Reproduce, please, the line that holds "Where should I" and all later lines through the end of the entries below, exactly; omit pictures.

__Supplied entries__
***
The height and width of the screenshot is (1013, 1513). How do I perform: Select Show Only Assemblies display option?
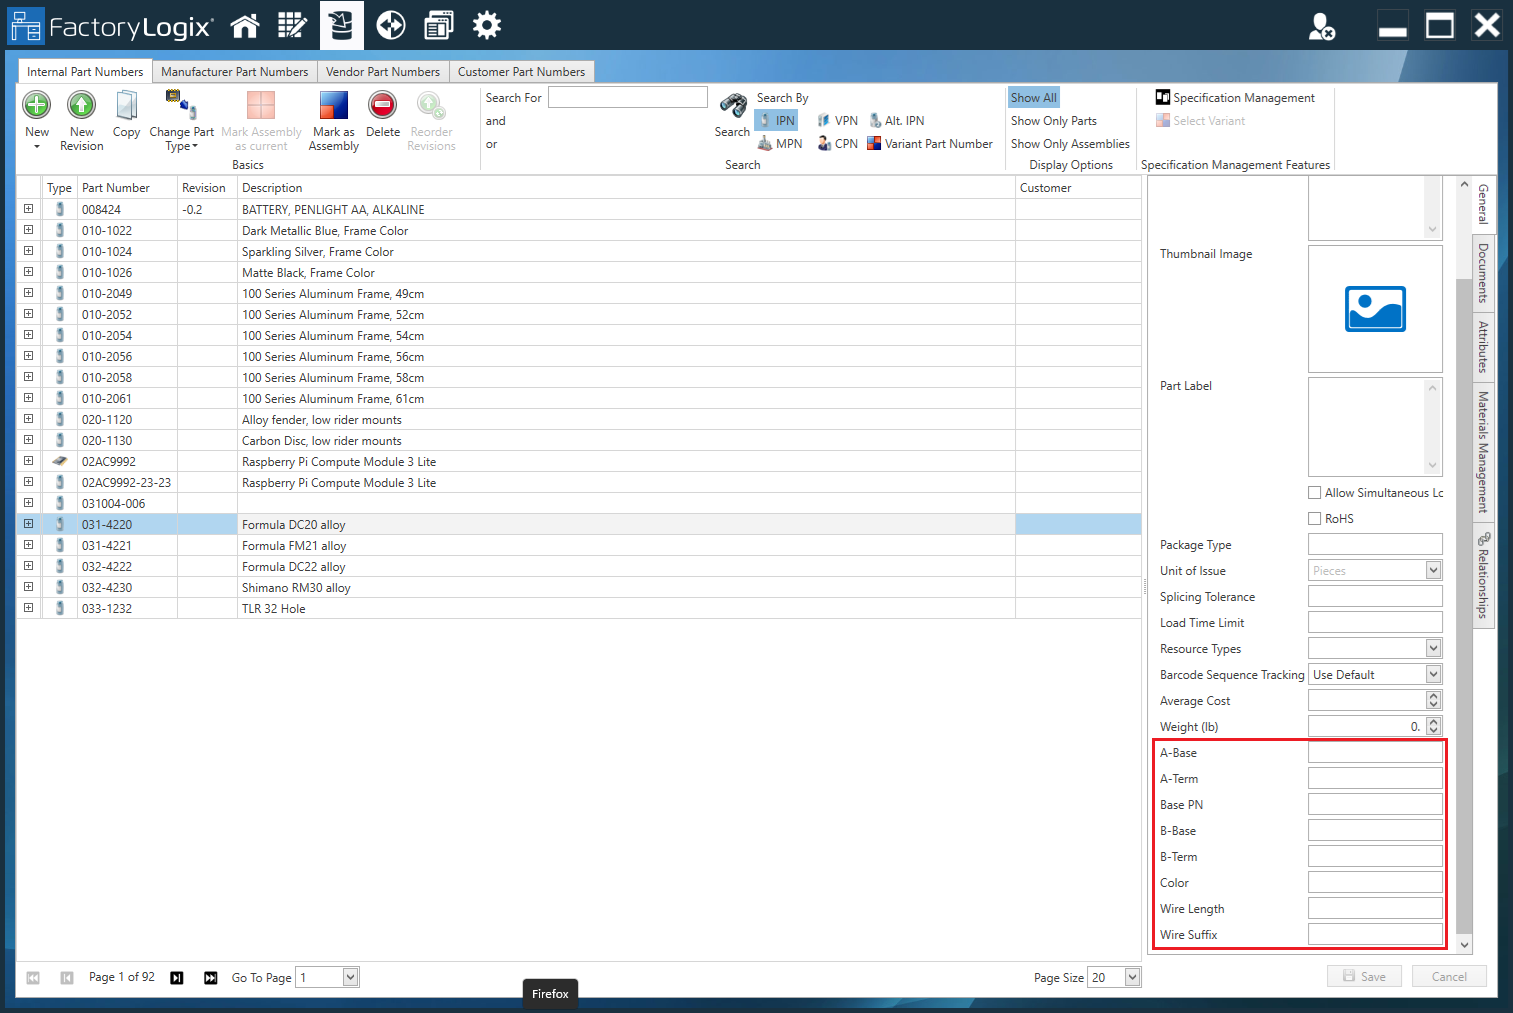pos(1069,143)
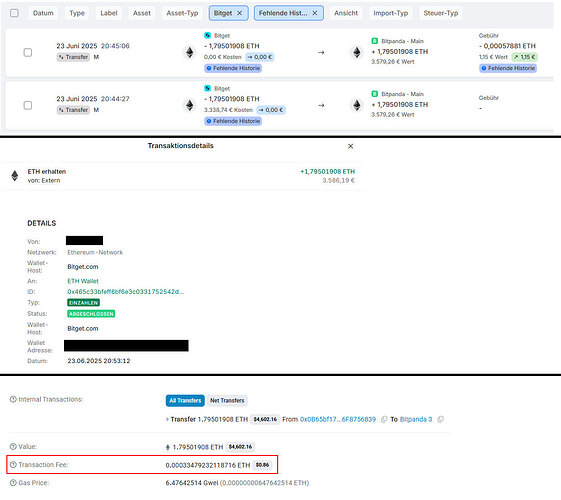Switch to Net Transfers tab
The width and height of the screenshot is (561, 500).
pos(227,401)
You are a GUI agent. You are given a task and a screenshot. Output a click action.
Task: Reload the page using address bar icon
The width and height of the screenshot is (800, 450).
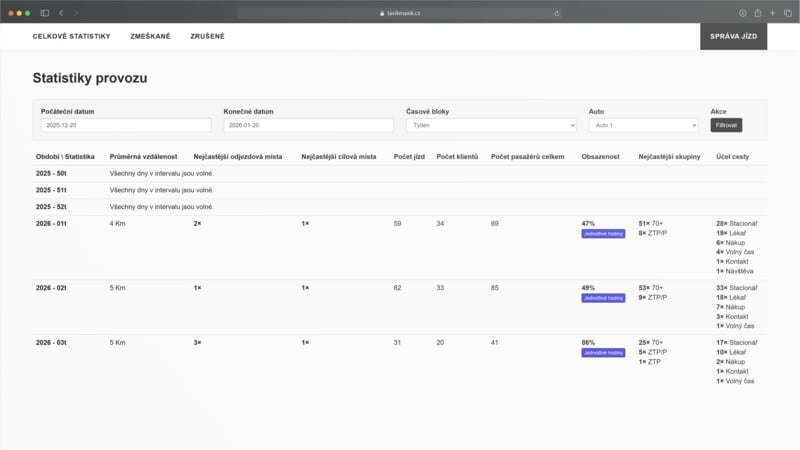point(557,13)

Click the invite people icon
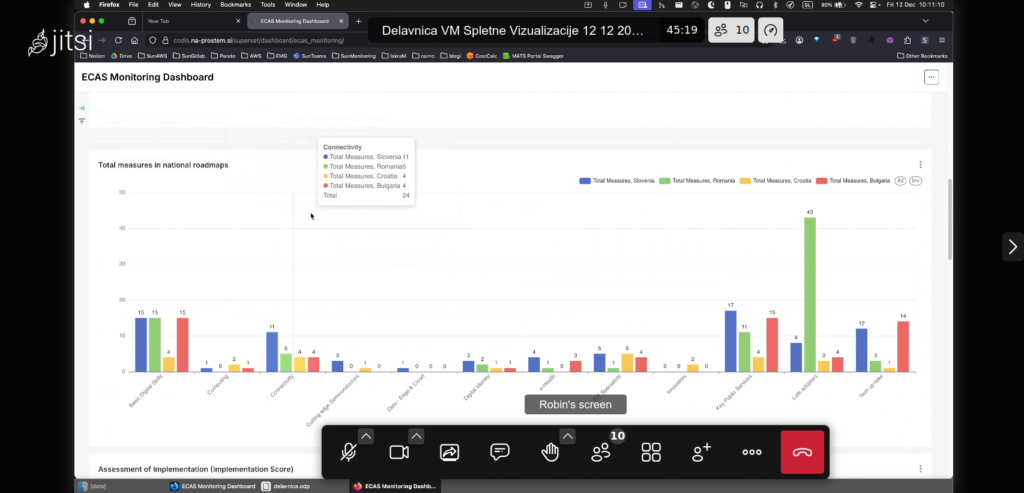tap(701, 452)
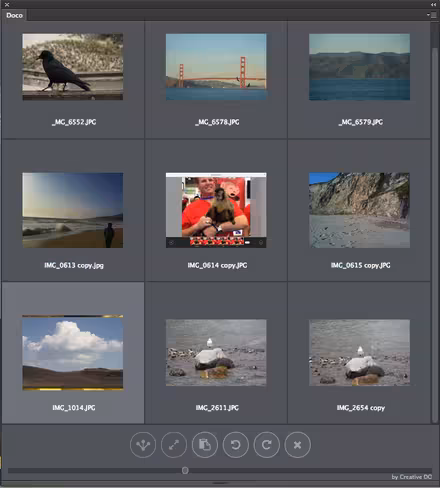The width and height of the screenshot is (440, 488).
Task: Select the cliff photo IMG_0615 copy.JPG
Action: point(359,210)
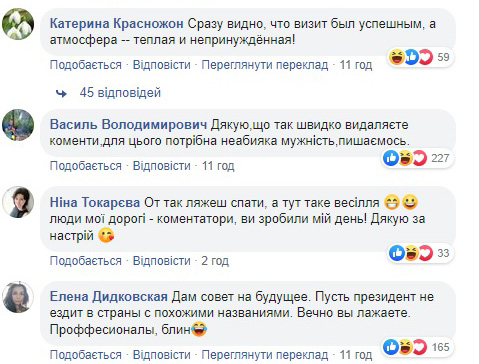View reaction icons on the 227-reaction comment
Image resolution: width=479 pixels, height=364 pixels.
[x=405, y=158]
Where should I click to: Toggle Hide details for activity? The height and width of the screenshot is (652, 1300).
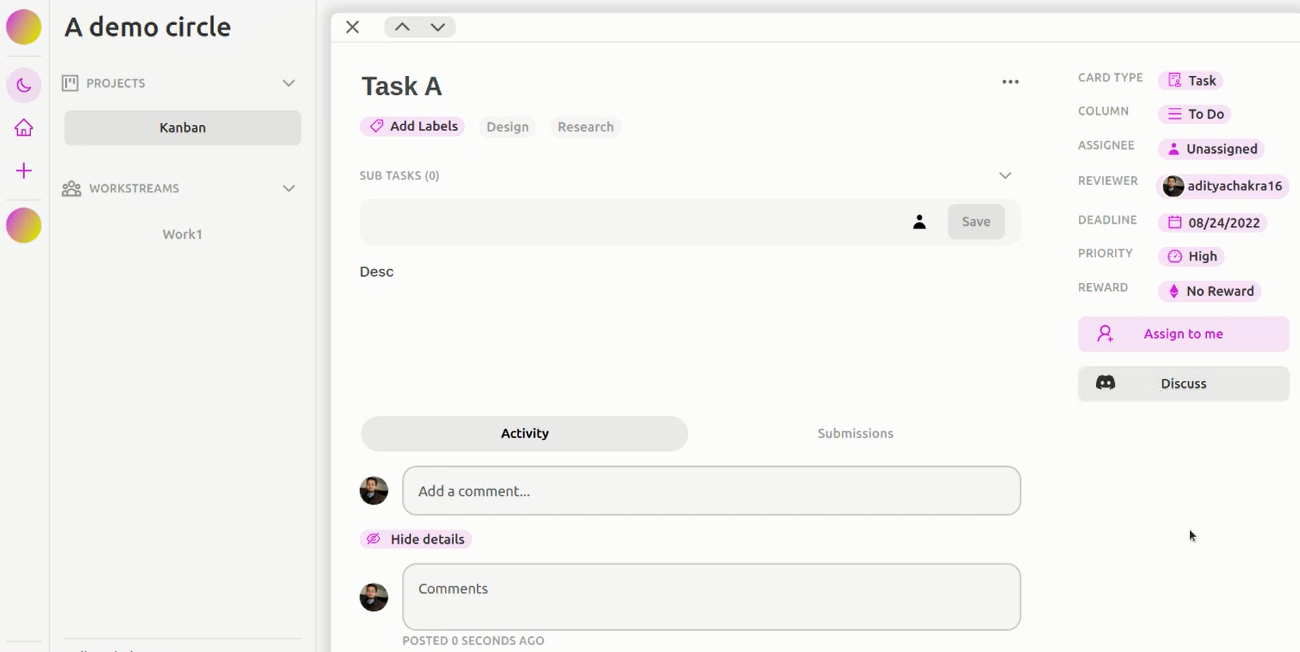pyautogui.click(x=416, y=539)
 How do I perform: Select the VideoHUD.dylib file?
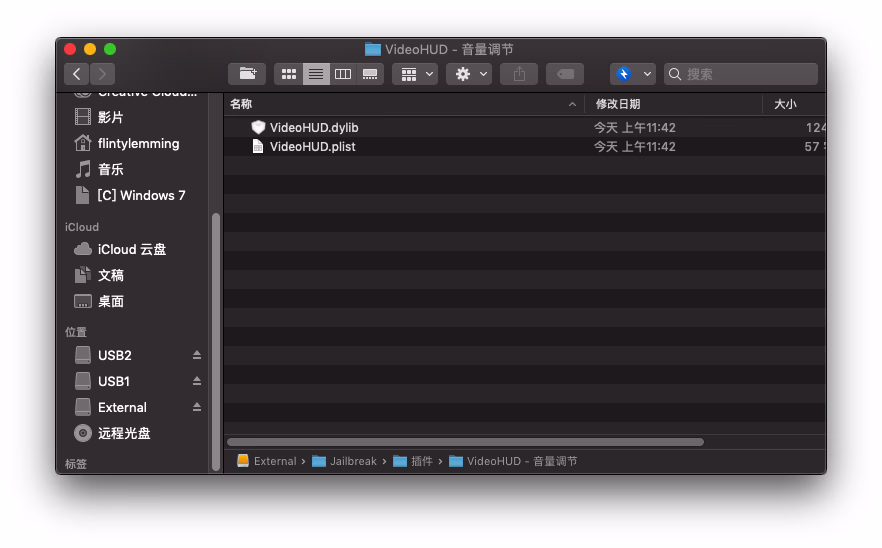[313, 128]
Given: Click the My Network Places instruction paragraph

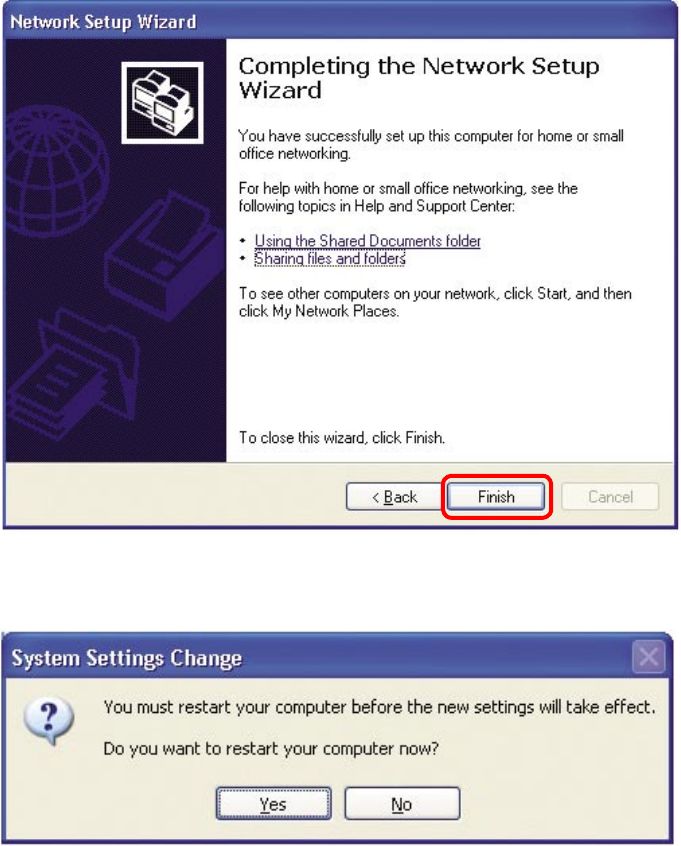Looking at the screenshot, I should pos(435,302).
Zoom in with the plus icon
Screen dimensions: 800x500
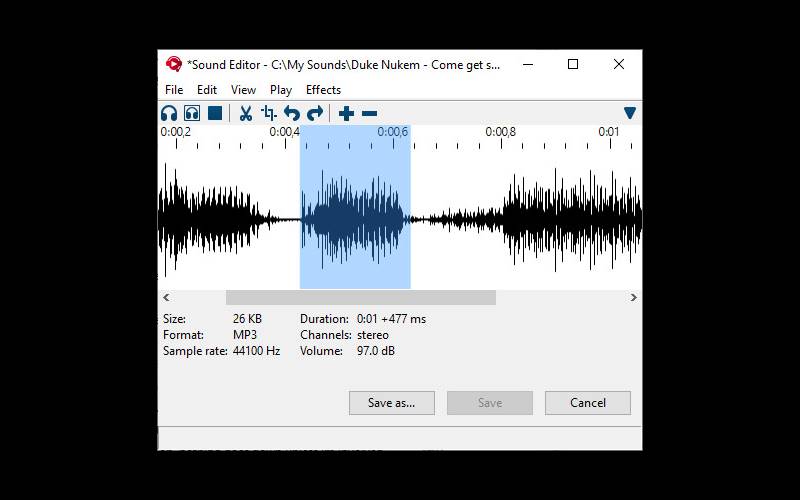(346, 113)
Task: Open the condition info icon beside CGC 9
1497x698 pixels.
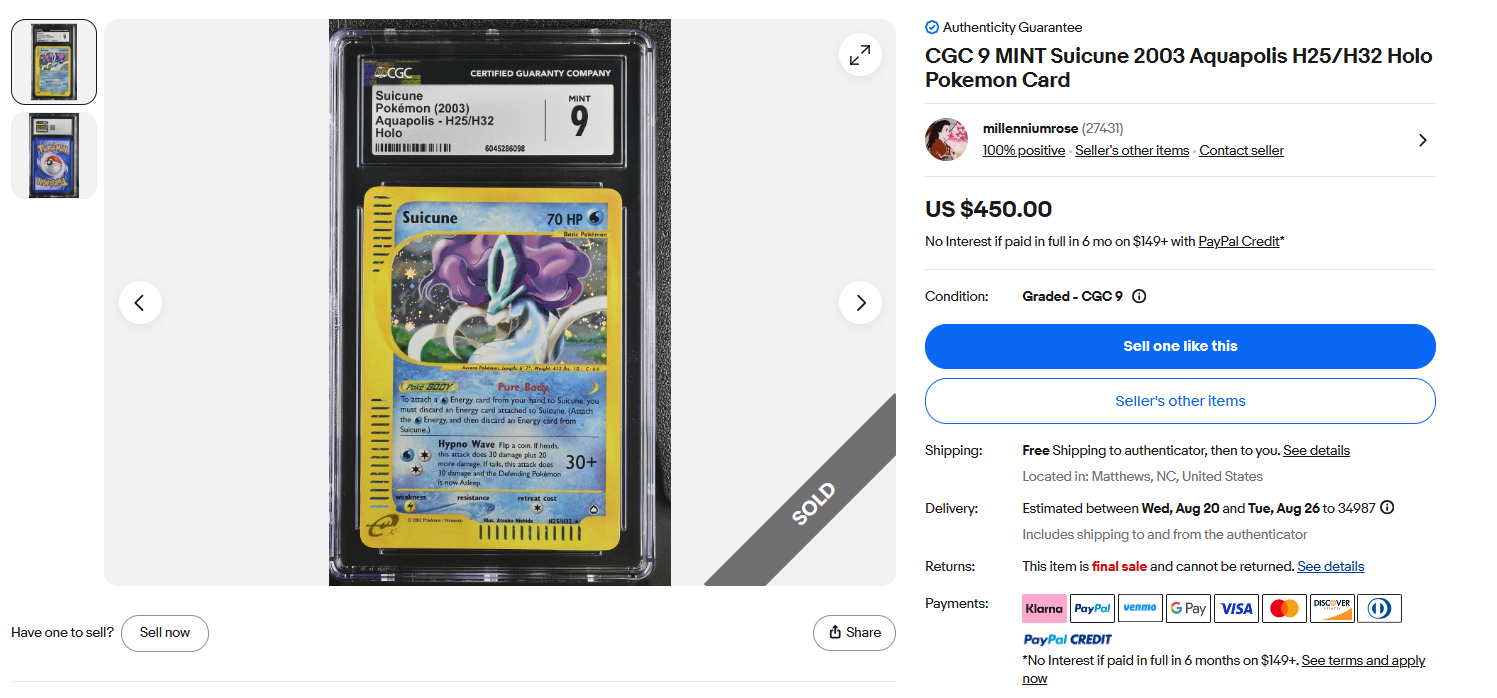Action: [x=1139, y=296]
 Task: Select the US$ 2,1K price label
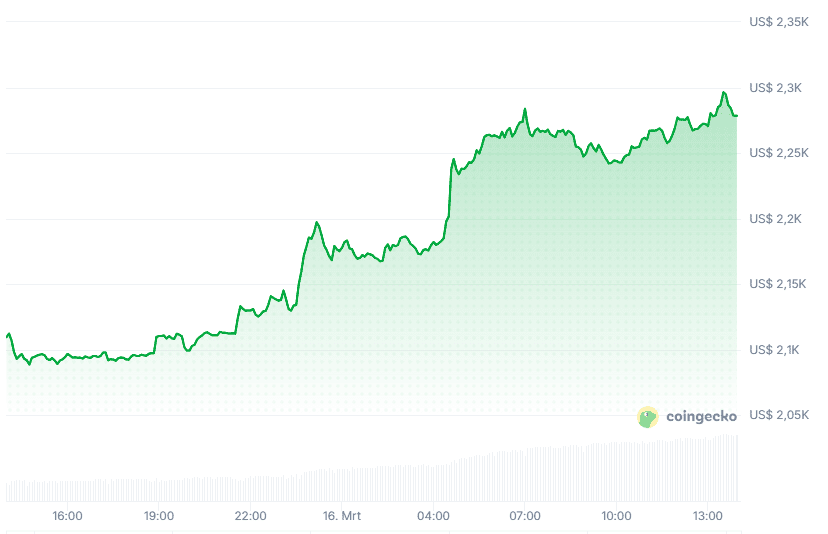(x=775, y=350)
***
__Solution__
Where should I click to: Toggle Hide details for activity? The height and width of the screenshot is (652, 1300).
pyautogui.click(x=416, y=539)
 How do I perform: Select the VideoHUD.dylib file?
[313, 128]
Given: Click the My Network Places instruction paragraph

Looking at the screenshot, I should pos(435,302).
Zoom in with the plus icon
Screen dimensions: 800x500
(346, 113)
Task: Open the condition info icon beside CGC 9
1497x698 pixels.
Action: [x=1139, y=296]
 Task: Select the US$ 2,1K price label
(x=775, y=350)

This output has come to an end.